◆ WHAT THE TASK REQUIRES
Answer these questions using the passage on ancient and modern writers below.
1. Who starts speaking once Crites has finished?
2. Instead of the Ancients' lines, whose lines do the Moderns draw after?
3. Natural Causes are said to be better known now than in whose time?

◆ GIVEN TEXT

CRITES had no sooner left speaking; but EUGENIUS, who waited with some
impatience for it, thus began:

"I have observed in your speech, that the former part of it is
convincing, as to what the Moderns have profited by the Rules of the
Ancients: but, in the latter, you are careful to conceal, how much they
have excelled them.

"We own all the helps we have from them; and want neither veneration nor
gratitude, while we acknowledge that, to overcome them, we must make use
of all the advantages we have received from them. But to these
assistances, we have joined our own industry: for had we sate down with a
dull imitation of them; we might then have lost somewhat of the old
perfection, but never acquired any that was new. We draw not, therefore,
after their lines; but those of Nature: and having the Life before us,
besides the experience of all they knew, it is no wonder if we hit some
airs and features, which they have missed.

"I deny not what you urge of Arts and Sciences [p. 514]; that they have
flourished in some ages more than others: but your instance in Philosophy
[p. 514] makes for me.

"For if Natural Causes be more known now, than in the time of ARISTOTLE,
because more studied; it follows that Poesy and other Arts may, with the
same pains, arrive still nearer to perfection. And that granted, it will
rest for you to prove, that they wrought more perfect Images of Human
Life than we.

◆ INFORMATION SHOWN

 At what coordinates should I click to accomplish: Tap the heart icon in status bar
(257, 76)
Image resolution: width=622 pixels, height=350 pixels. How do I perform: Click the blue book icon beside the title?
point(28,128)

◆ ANSWER BELOW
1. Eugenius
2. Nature's
3. Aristotle's